You may be asking yourself “So what is all of this talk about RAW? Should I be shooting in RAW?”
I commonly hear people say things like “Once I started shooting in RAW I won’t shoot in anything else?”, or “Memory cards are so cheap why shoot in anything other then RAW?”, and “Shooting in Jpeg is like owning a sports car and never taking it out of 2nd gear.”
So what exactly is RAW? The short version is that it is all of the light data the camera has captured. Jpeg is a possible interpretation of that data. This is an important distinction to understand. If you have the RAW file you can then create several extremely different interpretations during post. Which really is the time to use RAW, when you plan extensive post manipulation, either to achieve a look the camera can not create or because the lighting conditions are such that they dictate post op correction i.e. mixed light sources (tungsten and florescent) and extreme dynamic range (very bright harsh light), then that is the time you will need to use the RAW setting.
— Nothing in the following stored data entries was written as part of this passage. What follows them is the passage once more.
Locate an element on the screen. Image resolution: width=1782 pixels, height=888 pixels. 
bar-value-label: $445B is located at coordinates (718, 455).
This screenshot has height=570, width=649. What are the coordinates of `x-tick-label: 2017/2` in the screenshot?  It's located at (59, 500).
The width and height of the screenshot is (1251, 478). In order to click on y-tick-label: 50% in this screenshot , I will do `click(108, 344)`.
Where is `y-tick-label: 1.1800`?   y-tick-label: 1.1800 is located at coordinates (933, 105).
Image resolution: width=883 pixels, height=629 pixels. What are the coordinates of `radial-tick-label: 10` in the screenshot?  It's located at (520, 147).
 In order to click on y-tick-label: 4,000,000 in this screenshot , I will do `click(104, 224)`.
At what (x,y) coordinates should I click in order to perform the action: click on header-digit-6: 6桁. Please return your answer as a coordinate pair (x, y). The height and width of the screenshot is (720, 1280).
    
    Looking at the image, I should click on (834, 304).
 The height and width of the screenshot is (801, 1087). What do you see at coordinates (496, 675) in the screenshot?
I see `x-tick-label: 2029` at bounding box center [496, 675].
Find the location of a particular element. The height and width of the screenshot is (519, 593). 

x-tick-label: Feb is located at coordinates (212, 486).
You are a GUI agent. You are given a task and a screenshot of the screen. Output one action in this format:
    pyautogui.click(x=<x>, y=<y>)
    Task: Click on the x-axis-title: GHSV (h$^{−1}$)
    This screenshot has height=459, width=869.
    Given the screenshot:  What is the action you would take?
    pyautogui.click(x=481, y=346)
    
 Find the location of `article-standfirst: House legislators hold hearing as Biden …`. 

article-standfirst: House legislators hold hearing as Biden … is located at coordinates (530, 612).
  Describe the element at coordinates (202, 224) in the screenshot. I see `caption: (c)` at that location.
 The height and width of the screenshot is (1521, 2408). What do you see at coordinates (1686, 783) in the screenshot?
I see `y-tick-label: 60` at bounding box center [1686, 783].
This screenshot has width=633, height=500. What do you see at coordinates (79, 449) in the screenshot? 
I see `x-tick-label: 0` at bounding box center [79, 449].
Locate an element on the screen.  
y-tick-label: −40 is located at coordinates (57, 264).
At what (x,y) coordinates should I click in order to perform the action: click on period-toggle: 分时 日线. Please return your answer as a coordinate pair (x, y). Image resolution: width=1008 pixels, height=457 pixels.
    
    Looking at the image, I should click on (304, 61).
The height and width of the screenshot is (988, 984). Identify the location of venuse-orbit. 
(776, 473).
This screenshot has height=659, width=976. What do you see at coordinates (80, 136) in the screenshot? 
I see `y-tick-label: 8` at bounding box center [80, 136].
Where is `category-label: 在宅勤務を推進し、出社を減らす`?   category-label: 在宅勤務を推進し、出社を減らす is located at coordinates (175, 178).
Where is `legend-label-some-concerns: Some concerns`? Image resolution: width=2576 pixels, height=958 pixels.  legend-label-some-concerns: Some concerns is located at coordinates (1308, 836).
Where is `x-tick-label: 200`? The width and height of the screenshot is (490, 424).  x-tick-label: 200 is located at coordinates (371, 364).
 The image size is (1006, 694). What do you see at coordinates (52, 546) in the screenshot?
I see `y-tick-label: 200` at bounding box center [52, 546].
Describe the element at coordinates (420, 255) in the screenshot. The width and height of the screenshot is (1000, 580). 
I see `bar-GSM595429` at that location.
So to answer “Should I be shooting in RAW?” Generally no. I know you may be thinking, “But you just said it lets you do these great things, why not shoot RAW?”
Well for one thing, while memory cards are cheap, computer hard drive space is a bit more precious. This may not be an issue for you if you only shoot a few thousand photos a year, it is not uncommon for me to shoot 2000 photos in a week. At this rate of fire I not only avoid RAW I throw out a lot of good images so I have plenty of space for the images I am selling and the really good and great images.
Another is work flow, particularly speed of work flow. RAW takes longer to download, longer to process, just for a start. But how much time are you going to spend beyond that in post? If you are working on a project that needs a lot of post then the time is already considered. Most of the rest of your images should not need a lot of post, if they do you need to correct your shooting.
“So what about the sports car analogy?” you may ask. Lets take the analogy a little farther. If creating a photograph is a mile long trip, the camera is the last two blocks. Do you need a sports car to go two blocks? A photo starts with an idea, it consists of subject and background, all of which is bathed in light to bring the idea to life A photograph is much more then just shutter, aperture, ISO, the camera only gives you shutter, aperture, ISO. Shooting in RAW does not change that.
Most of what you shoot you will be able to shoot in Jpeg, it will speed your work flow save you space, but more importantly it will limit your ability to just shrug and go “I can correct that color / exposure or what ever later and force you to be a more aware shooter. Greater awareness will bread greater skill. So whenever possible shoot in Jpeg.